COPPER 360 CEO Graham Briggs expects little difficulty securing the final R50m of the struggling miner’s R1.15bn recapitalisation, describing the task in an interview with Currency on Friday as “relatively easy”.
The key features of the recapitalisation, unveiled last week, are a R400m rights offer to existing shareholders with shares offered at 50 South African cents per share, and a shares for debt conversion.
The former Harmony Gold boss, who took charge in June, said the firm had already secured the bulk of funding through a complex restructuring that converts R750m of “exotic debt” into equity and brings in R350m from underwriter Differential Capital.
“We’ve got agreements with each of the exotic debt holders – be they royalties or copper notes; those are all signed up,” Briggs told Currency. “We still have to raise R50m and we’ll be speaking to investors and so on, but that should be relatively easy.”
Shares in the Northern Cape copper miner have plummeted nearly 80% over the past year as it struggled with the transition from exploration to production.
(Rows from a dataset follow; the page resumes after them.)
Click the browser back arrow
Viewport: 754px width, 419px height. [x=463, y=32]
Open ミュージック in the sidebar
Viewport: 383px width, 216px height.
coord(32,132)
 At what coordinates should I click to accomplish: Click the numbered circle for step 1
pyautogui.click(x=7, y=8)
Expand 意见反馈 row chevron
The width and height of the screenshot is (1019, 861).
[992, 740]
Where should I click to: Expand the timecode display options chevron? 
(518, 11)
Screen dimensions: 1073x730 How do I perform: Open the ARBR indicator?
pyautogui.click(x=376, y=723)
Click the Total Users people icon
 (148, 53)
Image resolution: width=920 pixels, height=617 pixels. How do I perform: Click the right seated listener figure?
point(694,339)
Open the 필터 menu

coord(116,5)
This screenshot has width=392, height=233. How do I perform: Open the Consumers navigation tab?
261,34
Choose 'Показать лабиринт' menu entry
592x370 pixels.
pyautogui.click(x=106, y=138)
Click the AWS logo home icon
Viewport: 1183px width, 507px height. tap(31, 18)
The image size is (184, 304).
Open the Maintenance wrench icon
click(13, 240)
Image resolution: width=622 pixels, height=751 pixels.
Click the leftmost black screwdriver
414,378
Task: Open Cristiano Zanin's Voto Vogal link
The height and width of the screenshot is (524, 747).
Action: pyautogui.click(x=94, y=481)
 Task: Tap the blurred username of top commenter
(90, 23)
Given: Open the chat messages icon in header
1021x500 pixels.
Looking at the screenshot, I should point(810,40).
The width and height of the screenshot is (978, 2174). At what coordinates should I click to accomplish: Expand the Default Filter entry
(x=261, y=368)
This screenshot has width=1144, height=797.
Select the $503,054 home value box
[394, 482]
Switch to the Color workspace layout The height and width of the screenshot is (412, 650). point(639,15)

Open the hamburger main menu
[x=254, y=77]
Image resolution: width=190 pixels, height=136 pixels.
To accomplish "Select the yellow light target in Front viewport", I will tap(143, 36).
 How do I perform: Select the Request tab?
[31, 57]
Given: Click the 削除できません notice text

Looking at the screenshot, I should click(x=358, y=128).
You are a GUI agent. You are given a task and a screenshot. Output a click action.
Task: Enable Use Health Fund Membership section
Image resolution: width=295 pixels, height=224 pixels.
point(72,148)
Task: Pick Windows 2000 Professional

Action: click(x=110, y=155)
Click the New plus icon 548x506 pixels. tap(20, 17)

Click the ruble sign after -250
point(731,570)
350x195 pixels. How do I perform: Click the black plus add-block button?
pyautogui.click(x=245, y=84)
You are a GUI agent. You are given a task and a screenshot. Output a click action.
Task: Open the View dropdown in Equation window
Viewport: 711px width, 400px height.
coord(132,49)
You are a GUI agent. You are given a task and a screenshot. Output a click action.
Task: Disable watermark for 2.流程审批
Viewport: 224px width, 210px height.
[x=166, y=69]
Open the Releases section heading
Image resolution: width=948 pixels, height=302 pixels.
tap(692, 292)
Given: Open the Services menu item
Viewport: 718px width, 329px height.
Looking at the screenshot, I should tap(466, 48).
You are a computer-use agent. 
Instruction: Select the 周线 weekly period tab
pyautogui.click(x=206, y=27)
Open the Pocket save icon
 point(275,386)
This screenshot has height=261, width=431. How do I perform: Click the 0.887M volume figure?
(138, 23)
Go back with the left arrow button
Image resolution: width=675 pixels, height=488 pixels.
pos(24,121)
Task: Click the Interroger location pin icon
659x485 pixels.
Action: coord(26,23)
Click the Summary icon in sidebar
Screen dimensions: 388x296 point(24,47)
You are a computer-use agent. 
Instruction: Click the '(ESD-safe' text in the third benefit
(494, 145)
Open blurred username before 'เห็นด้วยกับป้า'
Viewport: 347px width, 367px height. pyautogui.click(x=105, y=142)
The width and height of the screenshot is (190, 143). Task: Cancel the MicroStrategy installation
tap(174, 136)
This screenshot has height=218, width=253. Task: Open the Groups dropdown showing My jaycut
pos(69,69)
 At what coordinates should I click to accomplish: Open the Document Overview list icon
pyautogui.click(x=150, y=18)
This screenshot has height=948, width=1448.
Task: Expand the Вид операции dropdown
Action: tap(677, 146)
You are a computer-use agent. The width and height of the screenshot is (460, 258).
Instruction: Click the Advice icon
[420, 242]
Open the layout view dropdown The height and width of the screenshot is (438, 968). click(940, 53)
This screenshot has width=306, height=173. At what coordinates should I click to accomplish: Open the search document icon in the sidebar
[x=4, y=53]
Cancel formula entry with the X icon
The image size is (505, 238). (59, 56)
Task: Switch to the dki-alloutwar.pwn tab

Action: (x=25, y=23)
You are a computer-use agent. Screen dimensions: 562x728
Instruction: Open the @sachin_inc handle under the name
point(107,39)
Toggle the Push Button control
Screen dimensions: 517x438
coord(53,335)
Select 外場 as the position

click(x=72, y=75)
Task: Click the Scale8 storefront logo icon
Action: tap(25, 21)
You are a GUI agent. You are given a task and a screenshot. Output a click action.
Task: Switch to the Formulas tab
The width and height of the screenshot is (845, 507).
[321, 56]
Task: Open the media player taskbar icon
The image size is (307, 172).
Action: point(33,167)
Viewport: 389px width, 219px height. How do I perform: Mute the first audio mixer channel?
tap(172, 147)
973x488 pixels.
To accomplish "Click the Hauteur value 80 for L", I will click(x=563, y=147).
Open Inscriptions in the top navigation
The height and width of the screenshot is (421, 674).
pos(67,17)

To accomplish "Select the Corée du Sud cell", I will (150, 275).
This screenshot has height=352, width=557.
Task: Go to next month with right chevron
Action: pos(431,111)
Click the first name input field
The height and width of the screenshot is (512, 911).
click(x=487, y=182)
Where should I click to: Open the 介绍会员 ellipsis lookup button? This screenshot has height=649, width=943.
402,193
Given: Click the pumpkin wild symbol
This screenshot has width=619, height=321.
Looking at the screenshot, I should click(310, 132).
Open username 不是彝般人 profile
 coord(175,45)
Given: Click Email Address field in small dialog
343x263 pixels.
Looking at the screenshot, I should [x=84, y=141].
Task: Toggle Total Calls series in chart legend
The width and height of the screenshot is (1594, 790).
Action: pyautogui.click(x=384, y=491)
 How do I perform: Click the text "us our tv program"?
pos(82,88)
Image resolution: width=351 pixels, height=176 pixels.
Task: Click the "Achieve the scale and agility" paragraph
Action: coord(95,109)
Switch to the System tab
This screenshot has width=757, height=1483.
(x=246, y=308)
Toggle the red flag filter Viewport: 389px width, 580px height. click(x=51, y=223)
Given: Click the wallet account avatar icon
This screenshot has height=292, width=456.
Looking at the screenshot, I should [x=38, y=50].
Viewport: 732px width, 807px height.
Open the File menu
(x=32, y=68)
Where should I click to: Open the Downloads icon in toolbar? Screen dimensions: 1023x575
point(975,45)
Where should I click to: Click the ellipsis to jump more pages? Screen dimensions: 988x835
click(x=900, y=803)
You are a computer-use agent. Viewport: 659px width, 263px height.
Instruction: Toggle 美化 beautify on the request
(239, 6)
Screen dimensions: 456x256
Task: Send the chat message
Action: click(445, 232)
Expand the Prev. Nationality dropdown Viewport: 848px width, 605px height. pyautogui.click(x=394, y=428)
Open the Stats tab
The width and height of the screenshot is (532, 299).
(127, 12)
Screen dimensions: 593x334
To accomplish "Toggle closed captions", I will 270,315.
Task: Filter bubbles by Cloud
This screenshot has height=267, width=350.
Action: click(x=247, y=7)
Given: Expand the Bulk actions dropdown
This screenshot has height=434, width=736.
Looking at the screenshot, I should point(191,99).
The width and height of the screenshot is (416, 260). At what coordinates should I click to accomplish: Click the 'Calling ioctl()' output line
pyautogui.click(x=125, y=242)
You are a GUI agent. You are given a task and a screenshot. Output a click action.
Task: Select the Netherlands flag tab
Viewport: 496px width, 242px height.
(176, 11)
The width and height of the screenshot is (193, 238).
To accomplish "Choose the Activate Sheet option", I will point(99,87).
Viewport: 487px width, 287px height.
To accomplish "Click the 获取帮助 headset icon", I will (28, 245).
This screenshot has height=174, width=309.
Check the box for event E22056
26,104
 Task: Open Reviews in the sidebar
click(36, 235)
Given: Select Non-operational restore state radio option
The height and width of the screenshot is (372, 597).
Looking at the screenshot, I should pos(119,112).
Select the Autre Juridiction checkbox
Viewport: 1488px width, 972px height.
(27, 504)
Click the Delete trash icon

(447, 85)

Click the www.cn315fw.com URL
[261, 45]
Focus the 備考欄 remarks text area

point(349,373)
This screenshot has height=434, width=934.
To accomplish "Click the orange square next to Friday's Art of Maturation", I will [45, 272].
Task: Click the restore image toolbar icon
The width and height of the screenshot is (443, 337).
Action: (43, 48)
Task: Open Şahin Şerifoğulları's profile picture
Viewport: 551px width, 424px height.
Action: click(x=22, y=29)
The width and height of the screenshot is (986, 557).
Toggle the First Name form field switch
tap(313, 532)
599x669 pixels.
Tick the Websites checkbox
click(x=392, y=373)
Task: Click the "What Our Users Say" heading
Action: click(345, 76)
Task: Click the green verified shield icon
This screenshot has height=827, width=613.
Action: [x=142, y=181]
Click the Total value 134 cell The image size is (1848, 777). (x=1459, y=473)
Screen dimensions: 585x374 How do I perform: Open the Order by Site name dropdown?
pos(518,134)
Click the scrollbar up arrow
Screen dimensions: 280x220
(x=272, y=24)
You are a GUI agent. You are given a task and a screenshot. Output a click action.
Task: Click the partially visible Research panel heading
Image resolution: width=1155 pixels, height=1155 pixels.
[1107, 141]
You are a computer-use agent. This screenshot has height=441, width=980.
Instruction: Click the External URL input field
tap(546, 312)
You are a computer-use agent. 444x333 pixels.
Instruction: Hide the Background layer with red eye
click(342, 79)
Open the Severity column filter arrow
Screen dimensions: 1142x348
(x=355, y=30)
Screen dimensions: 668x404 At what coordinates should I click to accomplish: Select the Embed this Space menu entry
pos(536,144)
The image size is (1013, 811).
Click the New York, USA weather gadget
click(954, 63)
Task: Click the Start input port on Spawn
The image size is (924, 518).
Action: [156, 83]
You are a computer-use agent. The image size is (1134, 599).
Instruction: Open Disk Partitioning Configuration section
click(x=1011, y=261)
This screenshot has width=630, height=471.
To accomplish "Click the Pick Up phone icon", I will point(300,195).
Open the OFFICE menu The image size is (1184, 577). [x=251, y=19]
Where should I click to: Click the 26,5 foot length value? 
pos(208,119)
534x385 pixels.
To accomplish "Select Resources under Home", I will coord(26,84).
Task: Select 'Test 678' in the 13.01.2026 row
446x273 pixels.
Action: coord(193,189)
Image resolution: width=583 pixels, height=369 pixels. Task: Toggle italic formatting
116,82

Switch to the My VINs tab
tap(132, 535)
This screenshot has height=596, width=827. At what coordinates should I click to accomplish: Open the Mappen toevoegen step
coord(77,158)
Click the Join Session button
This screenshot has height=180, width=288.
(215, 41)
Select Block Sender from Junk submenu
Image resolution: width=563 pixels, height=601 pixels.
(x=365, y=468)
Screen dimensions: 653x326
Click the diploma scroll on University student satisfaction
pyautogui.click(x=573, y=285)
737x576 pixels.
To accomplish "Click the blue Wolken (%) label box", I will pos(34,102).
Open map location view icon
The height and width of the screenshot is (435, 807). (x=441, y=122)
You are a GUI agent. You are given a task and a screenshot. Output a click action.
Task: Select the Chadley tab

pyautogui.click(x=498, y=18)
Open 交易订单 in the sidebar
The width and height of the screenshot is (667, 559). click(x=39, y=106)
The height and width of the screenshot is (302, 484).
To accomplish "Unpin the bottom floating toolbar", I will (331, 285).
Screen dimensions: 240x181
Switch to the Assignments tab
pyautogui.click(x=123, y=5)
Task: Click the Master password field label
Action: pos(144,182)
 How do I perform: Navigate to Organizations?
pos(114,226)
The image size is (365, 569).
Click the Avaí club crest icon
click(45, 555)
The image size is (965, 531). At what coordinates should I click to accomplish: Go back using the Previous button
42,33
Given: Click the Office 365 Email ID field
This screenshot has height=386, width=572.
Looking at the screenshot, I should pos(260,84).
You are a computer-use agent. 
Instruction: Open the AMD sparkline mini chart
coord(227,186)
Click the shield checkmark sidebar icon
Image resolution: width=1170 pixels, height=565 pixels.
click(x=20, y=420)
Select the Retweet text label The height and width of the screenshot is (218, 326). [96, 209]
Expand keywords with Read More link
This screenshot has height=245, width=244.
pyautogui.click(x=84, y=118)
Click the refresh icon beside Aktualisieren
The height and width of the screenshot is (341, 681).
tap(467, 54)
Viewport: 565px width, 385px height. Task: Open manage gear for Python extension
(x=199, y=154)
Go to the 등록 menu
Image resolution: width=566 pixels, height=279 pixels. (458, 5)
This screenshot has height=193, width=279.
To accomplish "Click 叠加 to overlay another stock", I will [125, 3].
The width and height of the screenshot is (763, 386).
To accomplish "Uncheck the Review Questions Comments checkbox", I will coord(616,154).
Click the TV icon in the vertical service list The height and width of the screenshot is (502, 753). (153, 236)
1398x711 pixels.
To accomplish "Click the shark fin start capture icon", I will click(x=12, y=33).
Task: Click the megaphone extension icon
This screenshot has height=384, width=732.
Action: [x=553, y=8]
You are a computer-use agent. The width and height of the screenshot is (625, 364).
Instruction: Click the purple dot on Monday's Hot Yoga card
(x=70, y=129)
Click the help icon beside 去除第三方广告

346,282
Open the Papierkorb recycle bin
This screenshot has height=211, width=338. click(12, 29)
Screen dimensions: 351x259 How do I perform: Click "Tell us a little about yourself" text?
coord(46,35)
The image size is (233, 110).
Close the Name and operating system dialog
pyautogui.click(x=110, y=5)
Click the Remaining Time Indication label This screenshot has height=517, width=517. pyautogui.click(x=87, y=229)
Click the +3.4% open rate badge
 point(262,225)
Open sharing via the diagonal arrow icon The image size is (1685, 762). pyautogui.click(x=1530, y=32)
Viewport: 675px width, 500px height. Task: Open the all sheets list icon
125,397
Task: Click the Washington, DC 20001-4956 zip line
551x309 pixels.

The business was producing copper but covering only half its costs, creating what Briggs described as “a big hole in the ground but no profits.”
The recapitalisation removes problematic debt instruments that siphoned revenue rather than profits, allowing the company to retain cash for development. Briggs blamed the original funding structure on founders who prioritised control over value creation.
“You don’t do debt in the early stages,” he told Currency, adding that the restructuring returns Copper 360 to how an exploration company should properly approach the market.
The company targets breaking even at 200 tons of monthly copper production within six months.